I spoke with many owner/founders, “senior” folks, and start-up dreamers, and found that my confusion was not completely misguided. This space is not only attracting exceptionally bright, ambitious people, it is also moving faster than virtually any other industry. In other words, it is the Wild West, the Gold Rush, and the technology boom – all rolled into one. It exists without borders, yet trillions of dollars are at stake. Mix in a few libertarian beliefs, a massive distrust of the government and big finance, and you have a rudimentary snapshot of the industry. I have never seen an industry with so much money and such little need for securing outside money. As I waited almost three hours the first day just to get in the door, I talked with a VC (venture capital) owner who was openly frustrated. In the last several pitches he had listened to when considering making an investment, the tables turned. The companies he was interviewing began interviewing him. They wanted the VC to explain why they should take his money. They didn’t need more money, but what else did he have to offer – marketing, accounting, or introductions? For a traditional VC, to be the one being interviewed is unheard of. In all cases, they did not make a placement because the company did not want the deal. The space is truly topsy-turvy.

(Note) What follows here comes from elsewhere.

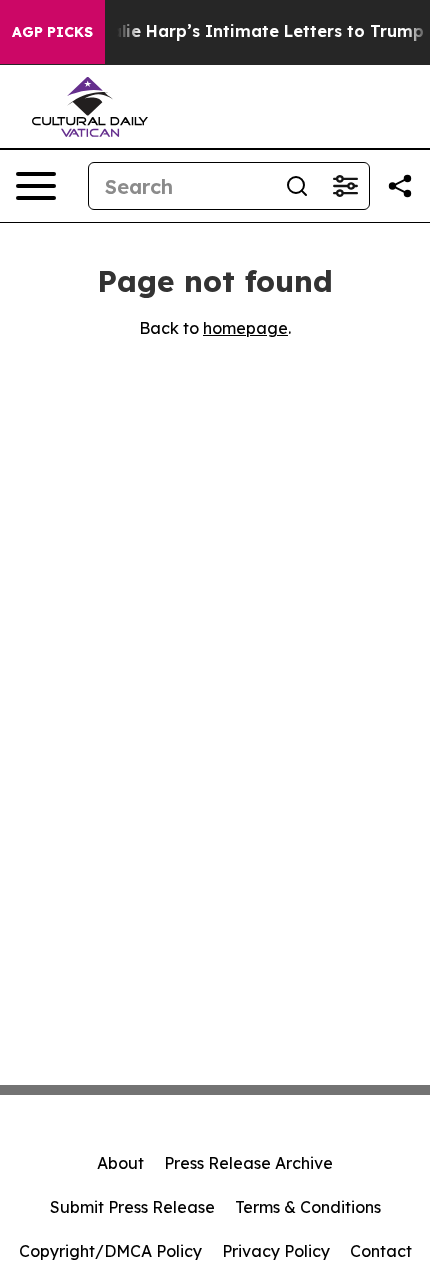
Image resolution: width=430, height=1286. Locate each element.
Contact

I observed this money-flush sort of thinking over and over. Additionally, I saw a unique and uncommon self-awareness of areas in which these young leaders could grow and mature. In my experience, it is rare to see an organization with the self-awareness to recognize their strengths and their shortcomings, especially when it comes to super smart, successful start-ups. There are always exceptions, but again, with this group, awareness appeared to be the norm. Perhaps this has to do with culture, openness, and candor. I felt a genuine receptiveness to the challenges and comments I made in our brief interactions.
To me, this indicated that most of the people I interacted with were the brightest of the bright. They were in an extremely lucrative environment, had gotten lucky, worked hard, and were still likely to drive into the wall of growing pains that virtually every small business hits. For me, this was exciting, as it confirmed that this industry is different, yet many of the leadership problems were the same.
Based on these insights, I am taking time to process and consider my next steps. I love where I am today, however, I have to admit that it is fun to think about the possibilities. This movement is young and could use some gray hair to cultivate leadership skills and strategic thinking.
I would love to hear any insights or thoughts along these lines.